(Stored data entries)
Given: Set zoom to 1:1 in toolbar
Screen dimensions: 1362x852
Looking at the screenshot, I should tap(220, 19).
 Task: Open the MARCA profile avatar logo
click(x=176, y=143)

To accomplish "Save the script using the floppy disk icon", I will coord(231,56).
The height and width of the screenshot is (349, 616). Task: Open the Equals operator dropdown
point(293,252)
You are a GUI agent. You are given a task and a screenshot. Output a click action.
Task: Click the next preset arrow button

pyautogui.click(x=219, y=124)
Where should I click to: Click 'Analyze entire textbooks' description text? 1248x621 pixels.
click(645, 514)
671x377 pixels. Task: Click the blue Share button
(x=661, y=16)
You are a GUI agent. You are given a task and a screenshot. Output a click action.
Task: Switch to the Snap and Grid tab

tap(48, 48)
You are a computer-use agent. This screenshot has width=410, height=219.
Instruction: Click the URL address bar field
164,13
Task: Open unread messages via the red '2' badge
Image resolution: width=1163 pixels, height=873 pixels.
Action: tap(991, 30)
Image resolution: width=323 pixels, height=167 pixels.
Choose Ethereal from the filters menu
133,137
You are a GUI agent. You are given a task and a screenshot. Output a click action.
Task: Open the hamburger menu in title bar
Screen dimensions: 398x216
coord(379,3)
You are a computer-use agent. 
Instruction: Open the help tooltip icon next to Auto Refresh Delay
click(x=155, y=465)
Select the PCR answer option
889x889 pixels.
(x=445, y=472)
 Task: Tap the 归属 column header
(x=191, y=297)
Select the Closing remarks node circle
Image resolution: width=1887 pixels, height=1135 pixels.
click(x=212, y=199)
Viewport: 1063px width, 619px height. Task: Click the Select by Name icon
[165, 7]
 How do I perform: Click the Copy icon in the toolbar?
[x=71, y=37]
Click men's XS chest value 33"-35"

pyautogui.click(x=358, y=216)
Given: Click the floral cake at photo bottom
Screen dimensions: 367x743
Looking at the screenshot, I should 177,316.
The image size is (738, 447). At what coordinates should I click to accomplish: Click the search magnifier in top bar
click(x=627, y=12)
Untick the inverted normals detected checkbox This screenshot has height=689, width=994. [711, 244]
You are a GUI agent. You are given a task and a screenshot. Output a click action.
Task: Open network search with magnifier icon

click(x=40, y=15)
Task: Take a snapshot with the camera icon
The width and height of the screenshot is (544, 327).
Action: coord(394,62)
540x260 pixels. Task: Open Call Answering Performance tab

> Work required:
An exact copy of the data, with every line intact, is the required answer.

> Solution to this exercise:
Given: Set zoom to 1:1 in toolbar
Screen dimensions: 1362x852
Looking at the screenshot, I should tap(220, 19).
 Task: Open the MARCA profile avatar logo
click(x=176, y=143)

To accomplish "Save the script using the floppy disk icon", I will coord(231,56).
The height and width of the screenshot is (349, 616). Task: Open the Equals operator dropdown
point(293,252)
You are a GUI agent. You are given a task and a screenshot. Output a click action.
Task: Click the next preset arrow button

pyautogui.click(x=219, y=124)
Where should I click to: Click 'Analyze entire textbooks' description text? 1248x621 pixels.
click(645, 514)
671x377 pixels. Task: Click the blue Share button
(x=661, y=16)
You are a GUI agent. You are given a task and a screenshot. Output a click action.
Task: Switch to the Snap and Grid tab

tap(48, 48)
You are a computer-use agent. This screenshot has width=410, height=219.
Instruction: Click the URL address bar field
164,13
Task: Open unread messages via the red '2' badge
Image resolution: width=1163 pixels, height=873 pixels.
Action: tap(991, 30)
Image resolution: width=323 pixels, height=167 pixels.
Choose Ethereal from the filters menu
133,137
You are a GUI agent. You are given a task and a screenshot. Output a click action.
Task: Open the hamburger menu in title bar
Screen dimensions: 398x216
coord(379,3)
You are a computer-use agent. 
Instruction: Open the help tooltip icon next to Auto Refresh Delay
click(x=155, y=465)
Select the PCR answer option
889x889 pixels.
(x=445, y=472)
 Task: Tap the 归属 column header
(x=191, y=297)
Select the Closing remarks node circle
Image resolution: width=1887 pixels, height=1135 pixels.
click(x=212, y=199)
Viewport: 1063px width, 619px height. Task: Click the Select by Name icon
[165, 7]
 How do I perform: Click the Copy icon in the toolbar?
[x=71, y=37]
Click men's XS chest value 33"-35"

pyautogui.click(x=358, y=216)
Given: Click the floral cake at photo bottom
Screen dimensions: 367x743
Looking at the screenshot, I should 177,316.
The image size is (738, 447). At what coordinates should I click to accomplish: Click the search magnifier in top bar
click(x=627, y=12)
Untick the inverted normals detected checkbox This screenshot has height=689, width=994. [711, 244]
You are a GUI agent. You are given a task and a screenshot. Output a click action.
Task: Open network search with magnifier icon

click(x=40, y=15)
Task: Take a snapshot with the camera icon
The width and height of the screenshot is (544, 327).
Action: coord(394,62)
540x260 pixels. Task: Open Call Answering Performance tab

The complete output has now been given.